EXERCISE INPUT
════════════════════

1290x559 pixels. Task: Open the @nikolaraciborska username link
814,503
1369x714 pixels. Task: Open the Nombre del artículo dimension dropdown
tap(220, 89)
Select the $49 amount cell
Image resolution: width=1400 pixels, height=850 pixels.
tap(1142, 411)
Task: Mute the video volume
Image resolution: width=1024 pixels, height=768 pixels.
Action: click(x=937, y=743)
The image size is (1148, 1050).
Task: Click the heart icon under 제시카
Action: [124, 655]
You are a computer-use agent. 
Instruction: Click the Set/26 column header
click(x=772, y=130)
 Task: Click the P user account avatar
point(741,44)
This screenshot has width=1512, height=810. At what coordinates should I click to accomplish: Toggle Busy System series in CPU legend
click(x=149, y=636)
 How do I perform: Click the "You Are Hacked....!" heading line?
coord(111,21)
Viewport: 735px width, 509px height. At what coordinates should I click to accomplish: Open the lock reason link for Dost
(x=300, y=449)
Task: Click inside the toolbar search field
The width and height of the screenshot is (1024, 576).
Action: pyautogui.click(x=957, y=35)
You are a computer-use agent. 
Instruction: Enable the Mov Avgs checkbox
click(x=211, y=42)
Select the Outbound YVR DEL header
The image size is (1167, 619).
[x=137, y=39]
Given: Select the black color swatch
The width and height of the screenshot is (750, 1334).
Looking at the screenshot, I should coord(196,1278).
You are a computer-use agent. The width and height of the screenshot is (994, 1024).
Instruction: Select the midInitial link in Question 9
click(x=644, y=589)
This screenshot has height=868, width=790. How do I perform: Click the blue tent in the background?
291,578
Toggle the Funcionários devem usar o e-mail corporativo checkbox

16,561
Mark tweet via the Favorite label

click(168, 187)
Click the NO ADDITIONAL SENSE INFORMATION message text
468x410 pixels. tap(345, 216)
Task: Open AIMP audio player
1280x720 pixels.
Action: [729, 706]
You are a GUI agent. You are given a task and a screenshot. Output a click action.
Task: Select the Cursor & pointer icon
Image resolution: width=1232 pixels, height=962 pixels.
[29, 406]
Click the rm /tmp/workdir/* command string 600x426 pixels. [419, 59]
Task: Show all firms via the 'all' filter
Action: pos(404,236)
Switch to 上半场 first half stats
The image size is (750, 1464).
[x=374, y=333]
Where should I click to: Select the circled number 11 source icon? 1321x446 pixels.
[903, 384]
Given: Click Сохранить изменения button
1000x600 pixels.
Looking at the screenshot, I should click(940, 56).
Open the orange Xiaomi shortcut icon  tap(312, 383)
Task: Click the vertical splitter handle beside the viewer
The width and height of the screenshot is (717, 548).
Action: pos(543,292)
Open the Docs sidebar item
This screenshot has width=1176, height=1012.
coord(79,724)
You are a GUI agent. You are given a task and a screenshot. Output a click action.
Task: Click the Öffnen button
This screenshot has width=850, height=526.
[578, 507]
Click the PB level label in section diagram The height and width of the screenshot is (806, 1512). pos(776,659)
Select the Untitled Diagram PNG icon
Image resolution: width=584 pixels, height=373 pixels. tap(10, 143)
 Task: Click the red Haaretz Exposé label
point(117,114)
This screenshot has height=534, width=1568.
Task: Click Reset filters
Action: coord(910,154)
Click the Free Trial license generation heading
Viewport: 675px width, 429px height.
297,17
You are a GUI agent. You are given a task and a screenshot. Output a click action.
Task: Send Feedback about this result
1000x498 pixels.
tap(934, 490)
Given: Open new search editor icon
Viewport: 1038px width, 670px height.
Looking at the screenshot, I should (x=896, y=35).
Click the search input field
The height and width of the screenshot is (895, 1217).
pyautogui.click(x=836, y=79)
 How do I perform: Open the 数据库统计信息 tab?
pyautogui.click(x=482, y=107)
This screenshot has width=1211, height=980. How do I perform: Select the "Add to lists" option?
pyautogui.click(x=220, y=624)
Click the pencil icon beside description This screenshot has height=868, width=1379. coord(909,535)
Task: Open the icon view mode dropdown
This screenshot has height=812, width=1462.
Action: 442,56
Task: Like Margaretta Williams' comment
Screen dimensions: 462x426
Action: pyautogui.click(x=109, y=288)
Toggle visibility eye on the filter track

════════════════════

From the entries above, select each line containing the string "beside".

Task: Click the vertical splitter handle beside the viewer
Click the pencil icon beside description This screenshot has height=868, width=1379. coord(909,535)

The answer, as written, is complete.